Nadia, Aziz et Brahim ont choisi de désosser un stéthoscope © Alain Herzog 2021 EPFL

Même si ce cours donne un peu de légèreté à l’apprentissage, il compte pour 40% dans la note finale. « À l’issue du semestre, les étudiantesdoivent pouvoir expliquer en totalité l’objet qu’ils ont expertisé, nous leur demandons même de proposer des alternatives, entre autres pour les sensibiliser à la durabilité, mais aussi pour stimuler leur créativité », conclut Yves Bellouard.

De quoi se compose un métronome? © Alain Herzog 2021 EPFL

Au-delà des projets interdisciplinaires MAKE, le Discovery Learning Program ambitionne de favoriser l’intégration de l’apprentissage par la pratique au travers du curriculum des étudiantes. En permettant un apprentissage graduel et intelligemment orchestré, au fil du parcours académique, les DLL aident à renforcer les acquis pédagogiques et participent à la qualité de l’enseignement.

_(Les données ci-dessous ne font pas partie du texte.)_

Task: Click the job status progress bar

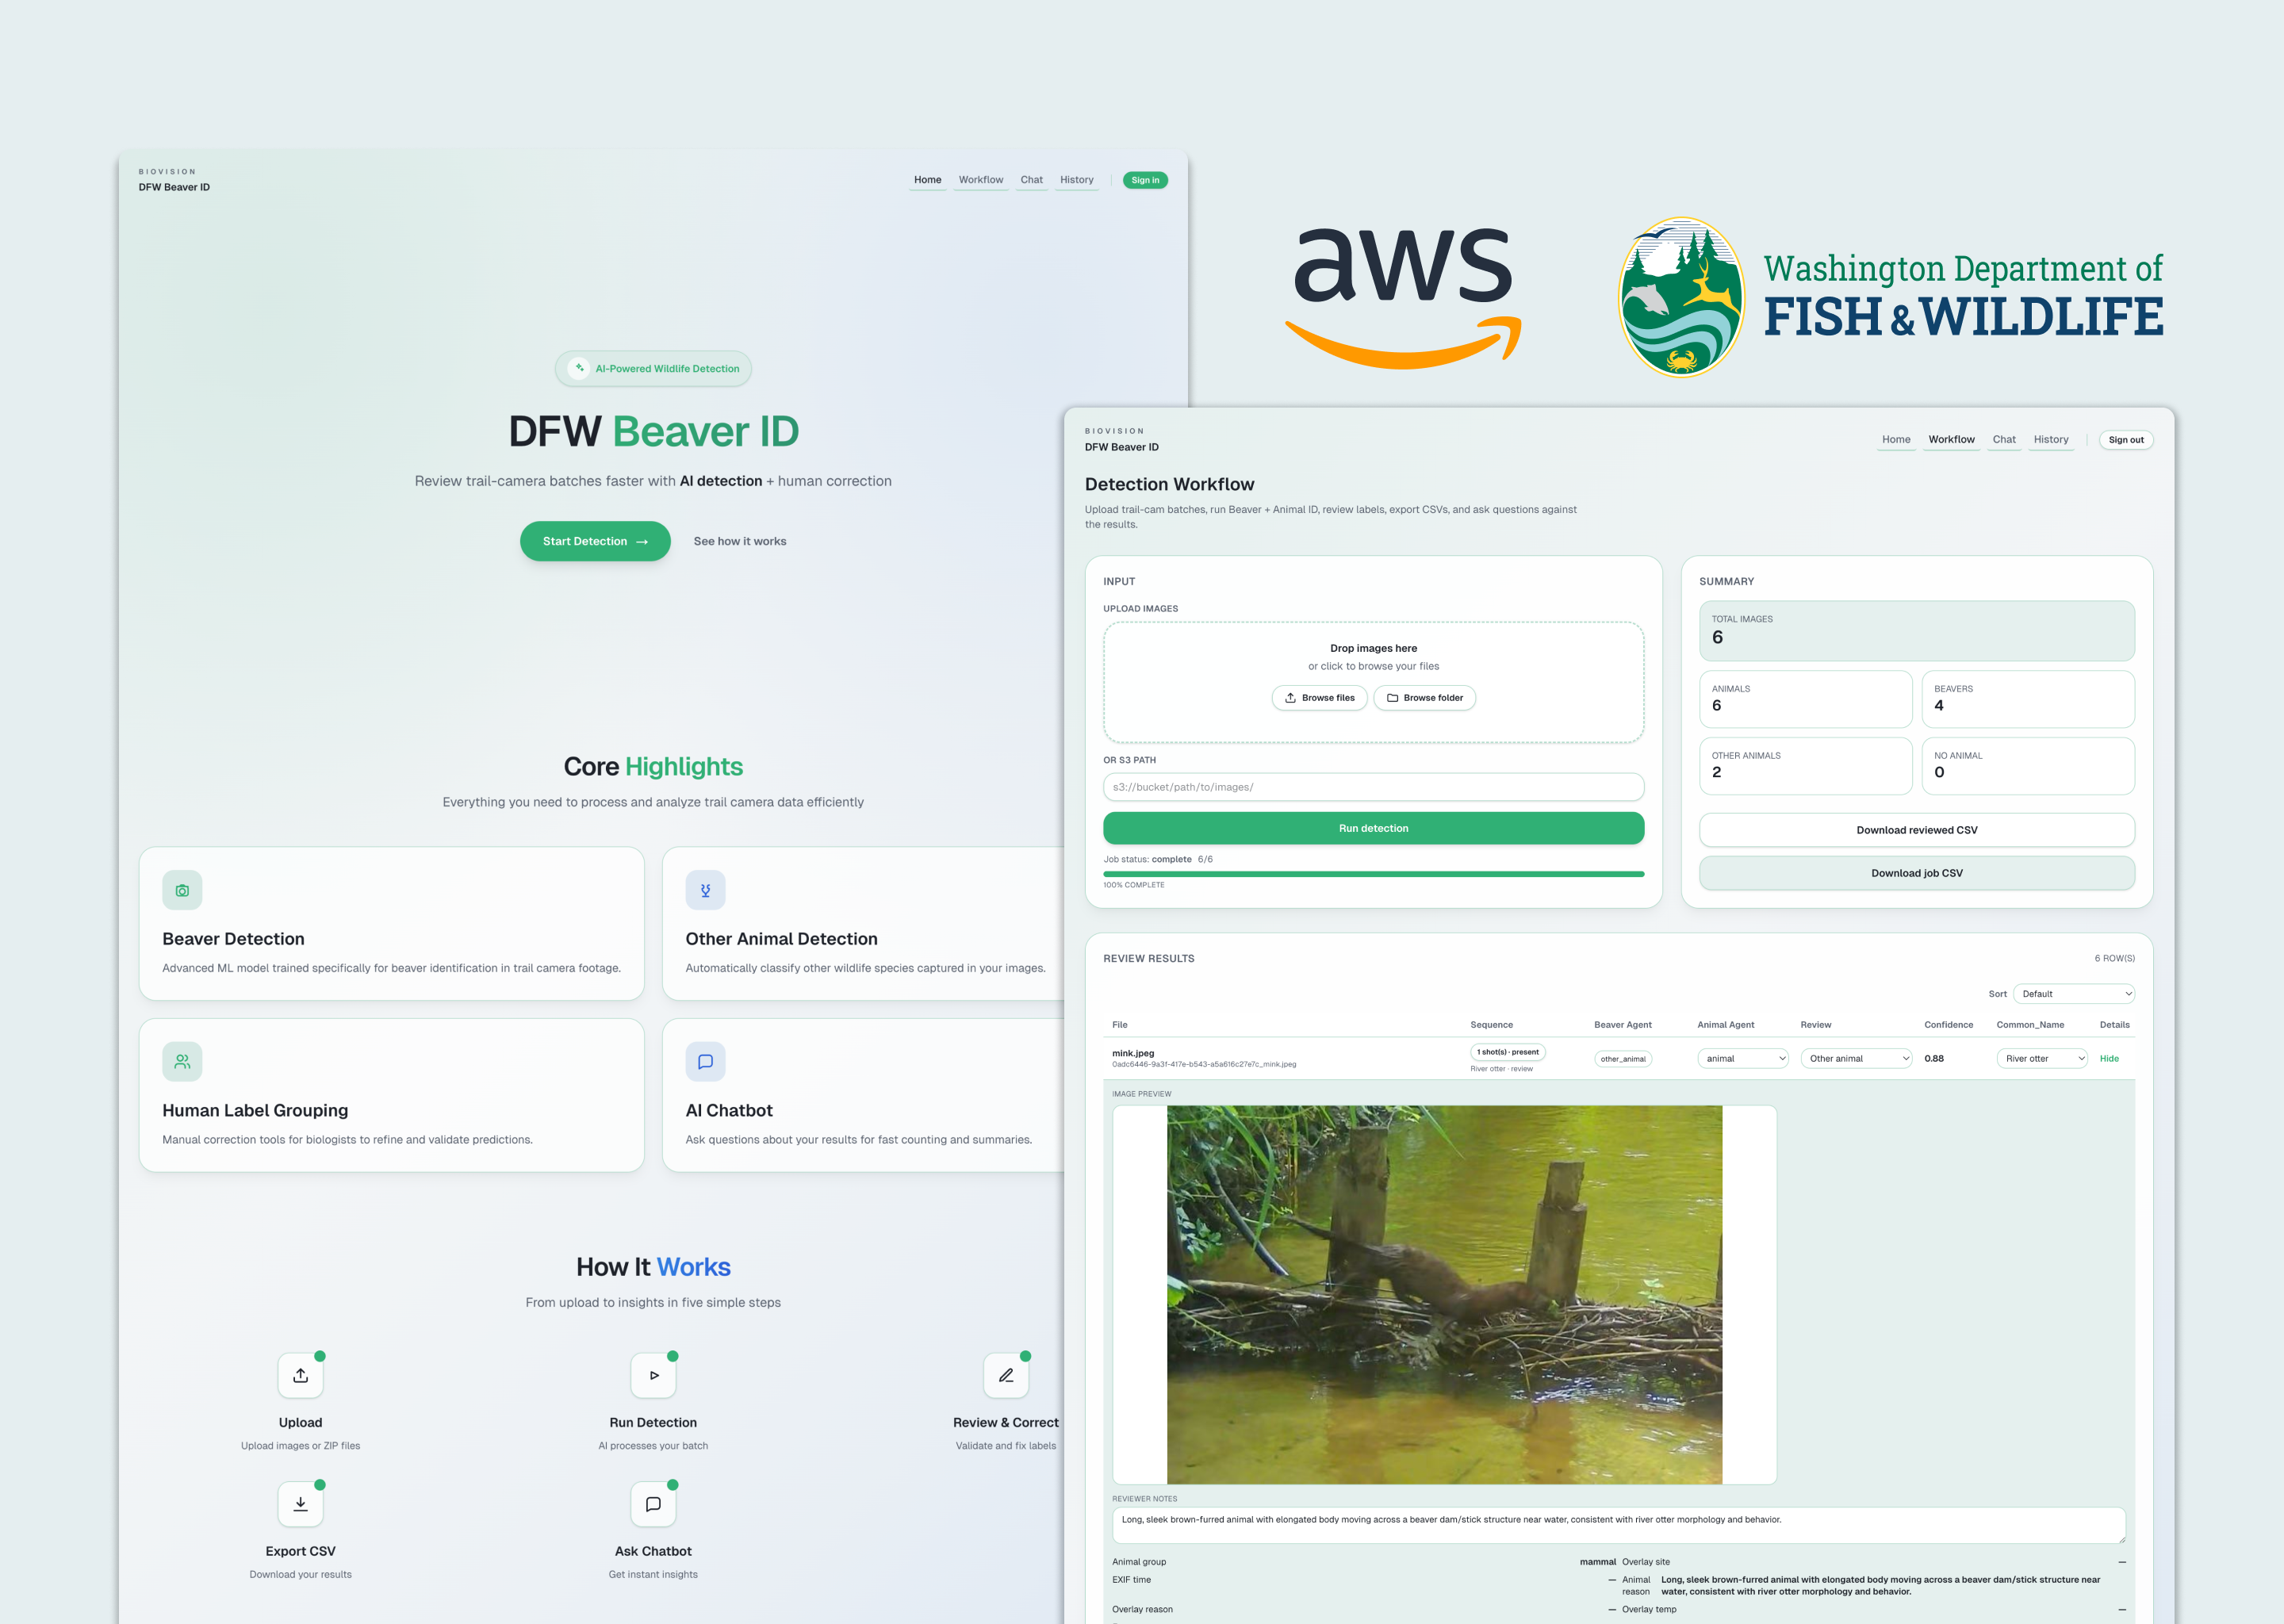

Ce cours d’Yves Bellouard fait partie des exemples de cours remarquables et qui illustrent les possibilités offertes. En étroite collaboration avec le CAPE et le Centre LEARN, ces approches contribueront à une meilleure compréhension des méthodologies pédagogiques qui peuvent être déployées pour favoriser des apprentissages de qualité.